Making dramatic pleas, threats.
Blaming the child (yes, there goes the guilt cycle).
Withdrawing. “Fine. Don’t come whining to me when it blows up in your face.”
Being afraid to set boundaries and implement consequences. “I know we’ll just fight and I don’t want to lose what connection we have.”
Seeking emotional reassurance from their children. “Am I doing a terrible job of parenting you?”
Erk. I’d have to raise my hand for a few of those… What about you? It’s ok. We screw up.

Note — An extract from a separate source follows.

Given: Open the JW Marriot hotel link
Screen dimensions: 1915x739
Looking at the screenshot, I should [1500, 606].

8 Ways to Ease you Parenting Guilt
Recalibrate your expectations: In case no one has told you this, you cannot do everything. There will be parts of the parenting job that you don’t know how to do, that you’re not equipped for or that you don’t have time or energy for. This is real for All. Of. Us. So, take a close look at what you’re expecting of yourself (or what you’re assuming others are expecting) and make some adjustments so it’s reasonable and practicable. Why set yourself up for feeling guilty? Recalibrate your expectations and accept the limits of what you can do.
Take responsibility for your behaviour, not theirs: If your kid fails their driving test or loses their job, let them be accountable for that. Of course, if you did something that directly caused this, then make your reparations. But stop yourself if you’re scolding yourself for not helping them more. Not foreseeing what they’d have difficulty with, consider what they might be learning right now about asking for help when they need it or fulfilling all the tasks of their job. And remember, a child who is used to someone taking responsibility for them will find it hard, as an adult, to deal with life’s ups and downs and, instead, tend to look for a scapegoat.

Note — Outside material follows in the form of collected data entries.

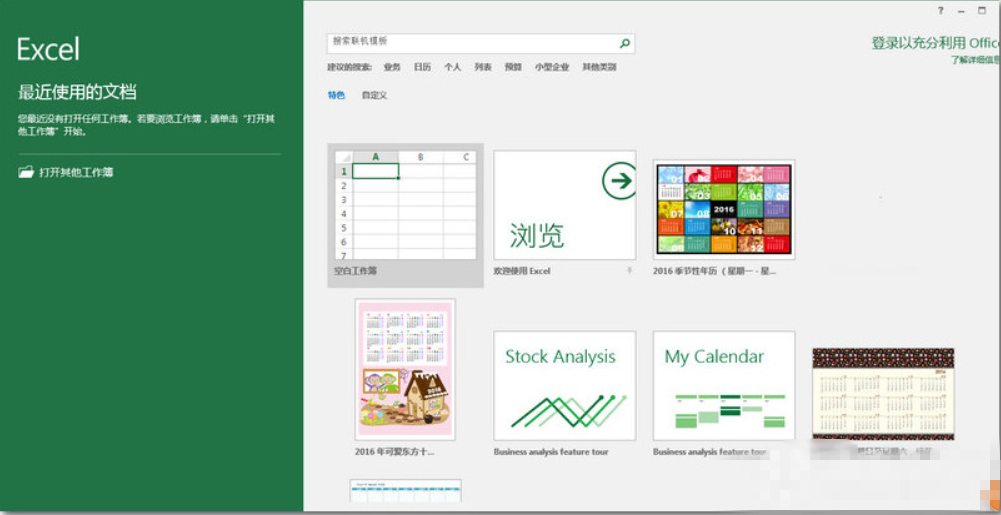Viewport: 1001px width, 515px height.
Task: Open the 小型企业 suggested search
Action: (551, 67)
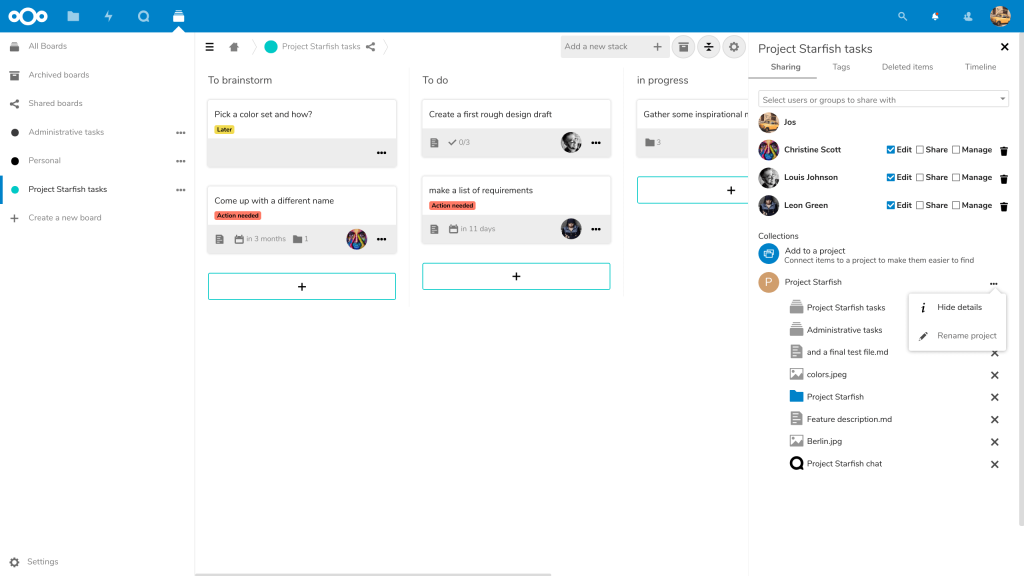Image resolution: width=1024 pixels, height=576 pixels.
Task: Uncheck Edit permission for Christine Scott
Action: tap(891, 150)
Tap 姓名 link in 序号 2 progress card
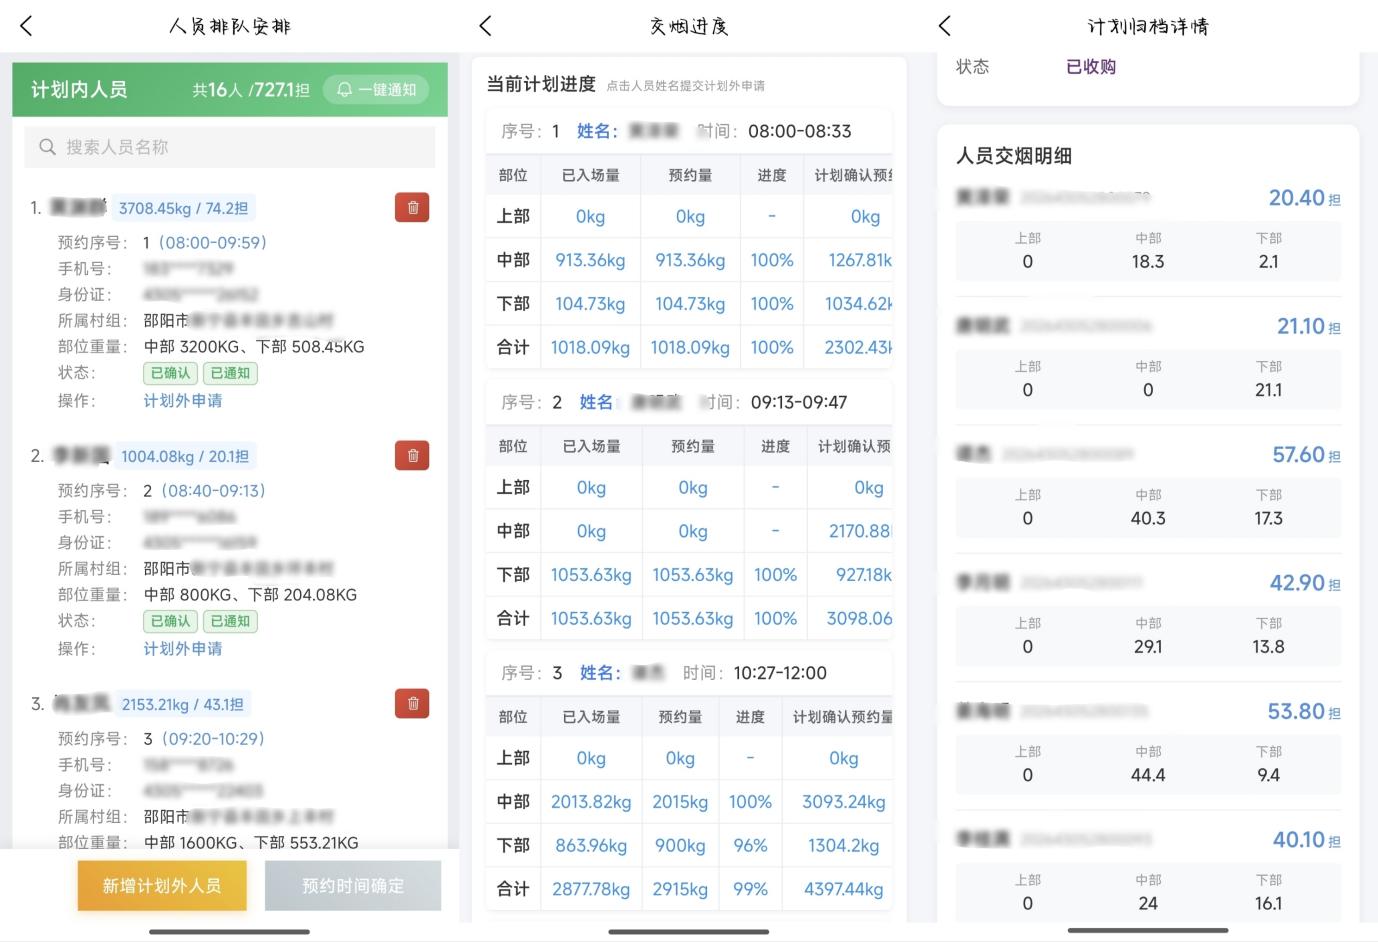Viewport: 1378px width, 942px height. 596,402
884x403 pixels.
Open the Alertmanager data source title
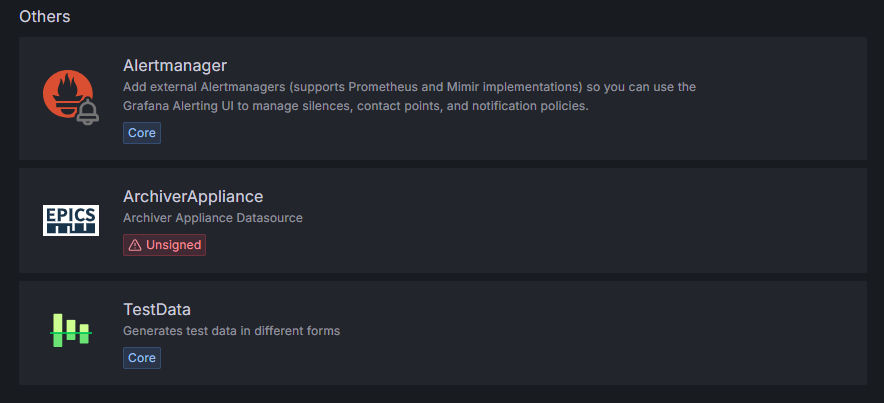pyautogui.click(x=175, y=66)
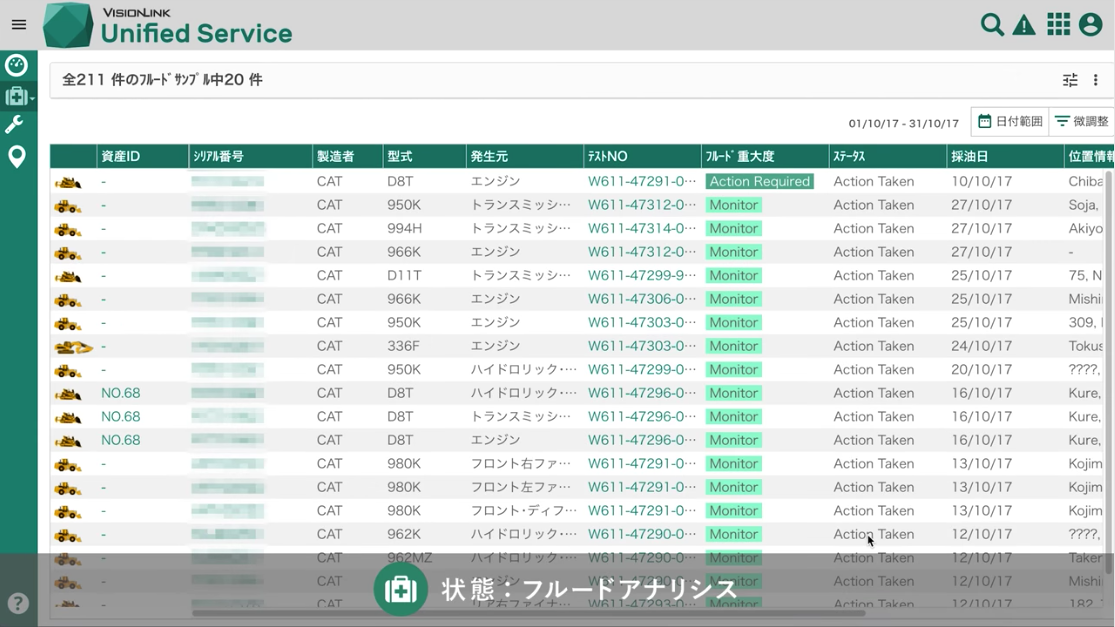Open the apps grid launcher

pos(1058,25)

Identify the inner dialogue: Pay attention to the automatic thoughts that accompany your feelings of guilt. Is it, “I should have been able to foresee that… I said the wrong thing… I’m a bad parent…” Whatever those thoughts are, say them out loud, record them on your phone or write them down. The only way to get out from under this guilt is to learn exactly how it plays out in you.

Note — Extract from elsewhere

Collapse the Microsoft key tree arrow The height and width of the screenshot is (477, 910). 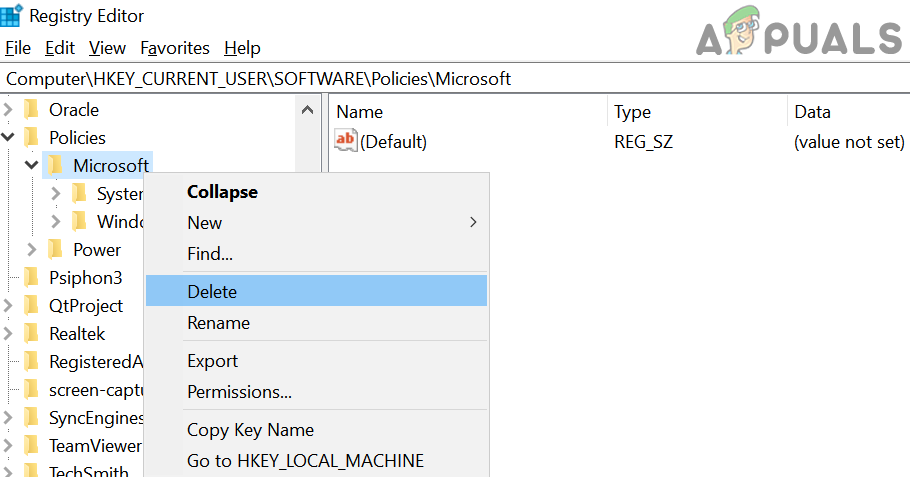point(32,166)
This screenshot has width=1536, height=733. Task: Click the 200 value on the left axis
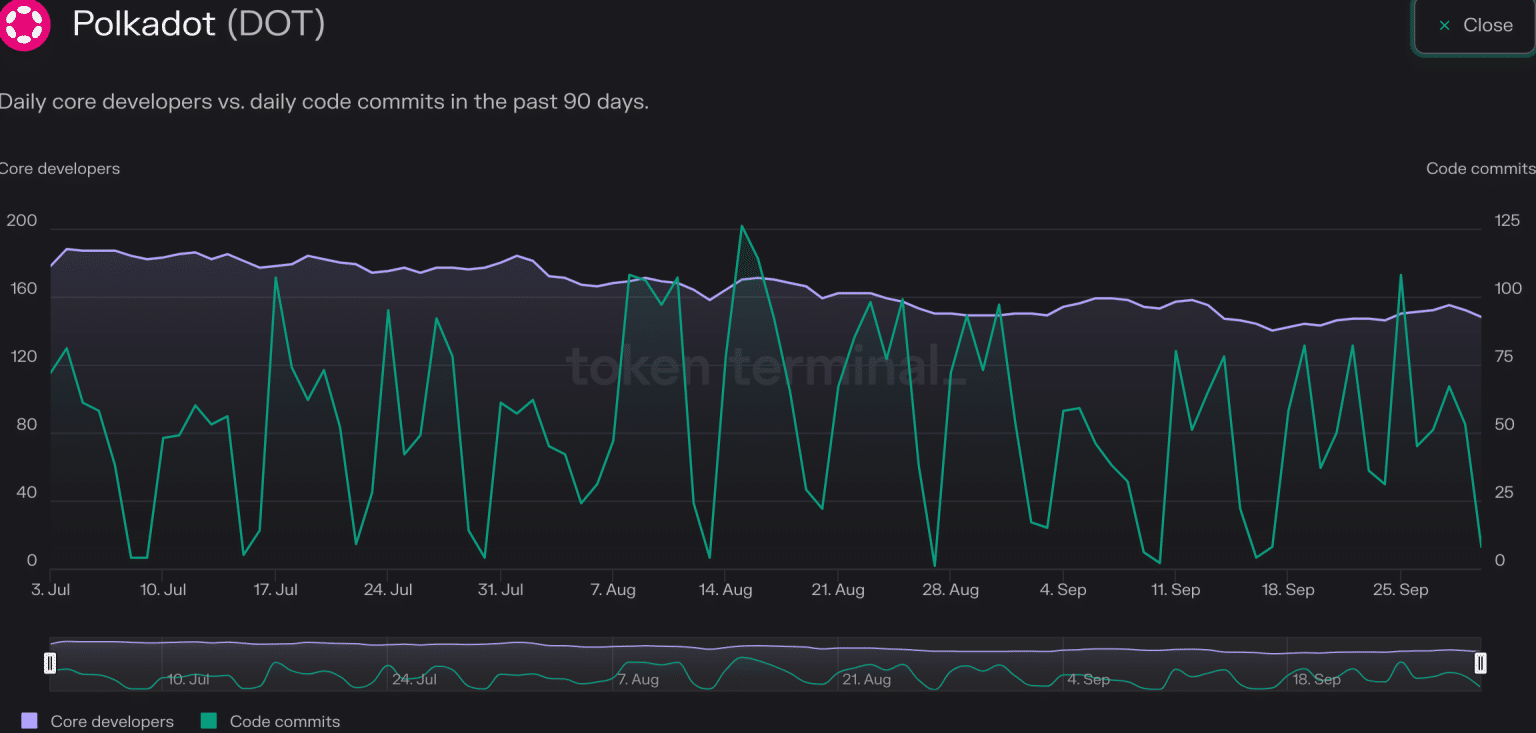pyautogui.click(x=21, y=221)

Reframe those thoughts: The simplest reframe I know is changing the tone of self-admonishments. I mean, there are many ways of saying to yourself, “Wow, you messed that up.” I used to hear that in the voice of Mrs. Woykin, my very stern Grade 2 schoolteacher — yikes. When I changed it into the voice of a friend, it changed my whole relationship with shame. Try it.
Avoid comparisons: Comparing yourself to other parents is a fruitless exercise. No one is parenting perfectly — not even the parenting ‘experts.’ You’ve probably noticed someone who does a really great job with one kid and ends up having a rough ride with the next. We are unique individuals, raising unique children — there is no ‘right’ way, no ‘best’.
Count to Five: When you catch yourself in the moment feeling guilty or about to take on blame for your child, count to five. That little pause, that single breath, means you’re probably going to do something different from your first impulse. Hooray, change is afoot.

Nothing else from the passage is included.